__Problem description__: Set down exactly the entries below, beginning at their first line and ending at the line with "Viewport: 1247px width, 944px height.".

[Working data]

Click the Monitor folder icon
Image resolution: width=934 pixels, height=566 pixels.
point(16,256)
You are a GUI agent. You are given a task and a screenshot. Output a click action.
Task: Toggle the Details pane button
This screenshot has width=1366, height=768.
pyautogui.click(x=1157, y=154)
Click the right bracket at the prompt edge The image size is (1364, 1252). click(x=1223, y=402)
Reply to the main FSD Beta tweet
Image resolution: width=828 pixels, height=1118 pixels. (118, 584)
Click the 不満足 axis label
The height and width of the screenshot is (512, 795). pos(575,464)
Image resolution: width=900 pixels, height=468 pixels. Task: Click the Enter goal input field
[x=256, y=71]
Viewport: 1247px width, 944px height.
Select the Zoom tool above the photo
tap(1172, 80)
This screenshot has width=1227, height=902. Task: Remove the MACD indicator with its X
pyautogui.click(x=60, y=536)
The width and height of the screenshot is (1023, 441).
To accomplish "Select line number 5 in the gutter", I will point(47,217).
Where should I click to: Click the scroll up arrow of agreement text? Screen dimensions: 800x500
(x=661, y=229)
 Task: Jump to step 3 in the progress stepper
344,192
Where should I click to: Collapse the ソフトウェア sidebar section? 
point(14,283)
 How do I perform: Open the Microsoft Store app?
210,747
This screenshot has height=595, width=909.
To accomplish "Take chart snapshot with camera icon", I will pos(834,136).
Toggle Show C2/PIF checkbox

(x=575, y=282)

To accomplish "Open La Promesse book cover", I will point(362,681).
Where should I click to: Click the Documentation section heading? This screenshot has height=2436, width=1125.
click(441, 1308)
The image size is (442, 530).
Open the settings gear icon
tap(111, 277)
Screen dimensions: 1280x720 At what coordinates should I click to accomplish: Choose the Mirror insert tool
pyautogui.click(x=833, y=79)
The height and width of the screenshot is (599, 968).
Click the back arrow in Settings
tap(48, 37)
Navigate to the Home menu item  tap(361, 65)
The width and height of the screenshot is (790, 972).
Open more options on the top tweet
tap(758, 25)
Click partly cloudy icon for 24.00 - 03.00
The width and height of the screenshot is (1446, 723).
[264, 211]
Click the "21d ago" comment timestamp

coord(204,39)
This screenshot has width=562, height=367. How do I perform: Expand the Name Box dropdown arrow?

[/Working data]

__Exercise result__:
Click the Monitor folder icon
Image resolution: width=934 pixels, height=566 pixels.
point(16,256)
You are a GUI agent. You are given a task and a screenshot. Output a click action.
Task: Toggle the Details pane button
This screenshot has width=1366, height=768.
pyautogui.click(x=1157, y=154)
Click the right bracket at the prompt edge The image size is (1364, 1252). click(x=1223, y=402)
Reply to the main FSD Beta tweet
Image resolution: width=828 pixels, height=1118 pixels. (118, 584)
Click the 不満足 axis label
The height and width of the screenshot is (512, 795). pos(575,464)
Image resolution: width=900 pixels, height=468 pixels. Task: Click the Enter goal input field
[x=256, y=71]
Viewport: 1247px width, 944px height.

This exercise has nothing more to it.